THE AGENCY ownership life-span includes three phases: acquiring the agency, operating and growing it, and selling or perpetuating it at retirement. Each phase brings its own challenges and rewards. About once a year, I encourage readers of this column to engage in creative brooding–thinking about their agencies' present phase and planning for the next one.
My most recent bout of creative brooding was prompted by the arrival of New York State Insurance Department personnel for an onsite examination of a self-insured health-care plan our agency manages as a fee-for-service contractor. In our state, insurance companies are subject to such onsite visits every five years, and examinations can take up to a year to complete, although ours was scheduled to last only one month. Earlier we had met with department representatives in Albany and also had participated in a virtual meeting with representatives from the department's New York City bureau via two-way video conferencing. When the examination team arrived at our office, they outlined the process and gave us a long list of the documents they required, which amounted to about 800 pages of information spanning five years of operations. When we told the officials we would retrieve the information and deliver it to them within a few minutes, they clearly were shocked. Apparently, gathering such data normally takes about a week.

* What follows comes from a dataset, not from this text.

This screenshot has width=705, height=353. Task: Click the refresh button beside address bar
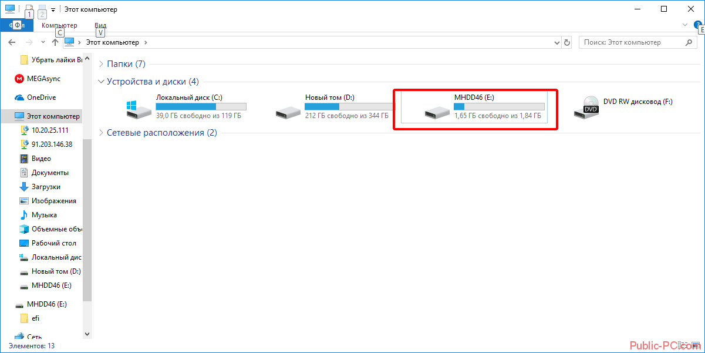coord(566,42)
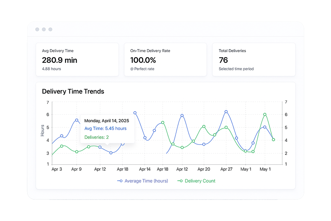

For the past five years, we have retained all our health-care plan records in a digital format, so we simply transferred the requested records to a data CD and handed it to them. Doing so took less than 10 minutes and saved us both time and money. Our staff didn't have to dig through five years' worth of paper files stored in filing cabinets, and we paid less to the insurance department, which charges us for the time its personnel spend with us.
The examiners often visit insurance companies whose home offices and permanent records are located in other states, but who conduct business in New York. They said ours was the first paperless office they had encountered, but I'm sure it won't be the last, as the trend to forego paper-based systems continues to grow. Still, the examiners' comments led me to ruminate over how far we've come during the Information Age and what lies ahead.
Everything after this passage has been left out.